ABOUT THIS TASK
Scan the lines below; pull out those with "heart".

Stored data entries
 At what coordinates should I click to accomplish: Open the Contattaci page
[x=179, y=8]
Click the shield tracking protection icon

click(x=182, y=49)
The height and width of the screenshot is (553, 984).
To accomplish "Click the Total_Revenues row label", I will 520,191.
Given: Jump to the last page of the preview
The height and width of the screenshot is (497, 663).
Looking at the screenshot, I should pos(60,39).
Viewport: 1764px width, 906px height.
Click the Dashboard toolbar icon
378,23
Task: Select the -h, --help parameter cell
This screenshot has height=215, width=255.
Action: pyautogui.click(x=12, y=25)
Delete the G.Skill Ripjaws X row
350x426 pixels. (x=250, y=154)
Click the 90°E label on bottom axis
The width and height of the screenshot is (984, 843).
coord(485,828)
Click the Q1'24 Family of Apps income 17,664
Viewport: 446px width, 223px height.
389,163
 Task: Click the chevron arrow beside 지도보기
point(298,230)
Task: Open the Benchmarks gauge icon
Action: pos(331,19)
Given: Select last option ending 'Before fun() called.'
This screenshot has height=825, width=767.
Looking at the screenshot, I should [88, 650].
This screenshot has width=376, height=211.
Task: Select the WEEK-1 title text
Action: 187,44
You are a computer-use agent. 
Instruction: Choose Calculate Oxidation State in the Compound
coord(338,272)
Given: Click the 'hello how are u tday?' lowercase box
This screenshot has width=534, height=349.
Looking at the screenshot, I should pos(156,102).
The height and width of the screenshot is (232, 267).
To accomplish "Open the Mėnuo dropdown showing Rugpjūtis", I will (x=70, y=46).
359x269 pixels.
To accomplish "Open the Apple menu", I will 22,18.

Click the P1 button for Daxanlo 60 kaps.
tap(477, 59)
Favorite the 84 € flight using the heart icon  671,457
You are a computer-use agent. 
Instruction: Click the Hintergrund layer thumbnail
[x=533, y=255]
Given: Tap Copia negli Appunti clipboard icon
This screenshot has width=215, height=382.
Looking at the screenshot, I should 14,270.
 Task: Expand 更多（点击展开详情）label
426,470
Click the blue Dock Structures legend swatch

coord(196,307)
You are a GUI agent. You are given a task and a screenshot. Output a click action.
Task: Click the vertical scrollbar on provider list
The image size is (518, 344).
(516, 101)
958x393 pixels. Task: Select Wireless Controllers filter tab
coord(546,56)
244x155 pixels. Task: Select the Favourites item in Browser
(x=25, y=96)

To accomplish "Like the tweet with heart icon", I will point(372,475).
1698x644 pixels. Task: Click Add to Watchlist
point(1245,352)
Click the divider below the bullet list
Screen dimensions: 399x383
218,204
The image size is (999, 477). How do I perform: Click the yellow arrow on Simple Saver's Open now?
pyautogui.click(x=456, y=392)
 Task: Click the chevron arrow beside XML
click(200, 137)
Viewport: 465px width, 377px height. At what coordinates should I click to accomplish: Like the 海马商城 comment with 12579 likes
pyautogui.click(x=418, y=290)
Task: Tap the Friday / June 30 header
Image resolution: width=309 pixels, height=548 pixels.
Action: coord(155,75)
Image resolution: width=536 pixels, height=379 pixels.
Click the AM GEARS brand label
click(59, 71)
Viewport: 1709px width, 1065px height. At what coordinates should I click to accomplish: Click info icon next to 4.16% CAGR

SOLUTION FOR THIS PROBLEM
Favorite the 84 € flight using the heart icon  671,457
To accomplish "Like the tweet with heart icon", I will point(372,475).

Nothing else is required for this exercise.